GOAL » Starting with the line that contains "The height and" and continuing through the last of the lines below, write out each line again, requests included. Raise every coordinate in the answers by 150.

STORED DATA »
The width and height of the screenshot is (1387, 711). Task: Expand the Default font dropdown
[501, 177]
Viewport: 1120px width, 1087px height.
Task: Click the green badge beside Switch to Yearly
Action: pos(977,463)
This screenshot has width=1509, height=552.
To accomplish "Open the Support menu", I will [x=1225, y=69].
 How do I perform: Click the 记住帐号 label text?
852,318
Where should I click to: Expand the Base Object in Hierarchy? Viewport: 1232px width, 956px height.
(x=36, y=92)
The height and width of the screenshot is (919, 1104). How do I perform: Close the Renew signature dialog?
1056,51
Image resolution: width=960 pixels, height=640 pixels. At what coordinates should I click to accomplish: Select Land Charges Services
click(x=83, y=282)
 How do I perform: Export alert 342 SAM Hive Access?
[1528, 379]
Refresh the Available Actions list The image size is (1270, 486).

CORRECT OUTPUT »
The height and width of the screenshot is (919, 1104). How do I perform: Close the Renew signature dialog?
1206,201
Image resolution: width=960 pixels, height=640 pixels. At what coordinates should I click to accomplish: Select Land Charges Services
click(x=233, y=432)
 How do I perform: Export alert 342 SAM Hive Access?
[1678, 529]
Refresh the Available Actions list The image size is (1270, 486).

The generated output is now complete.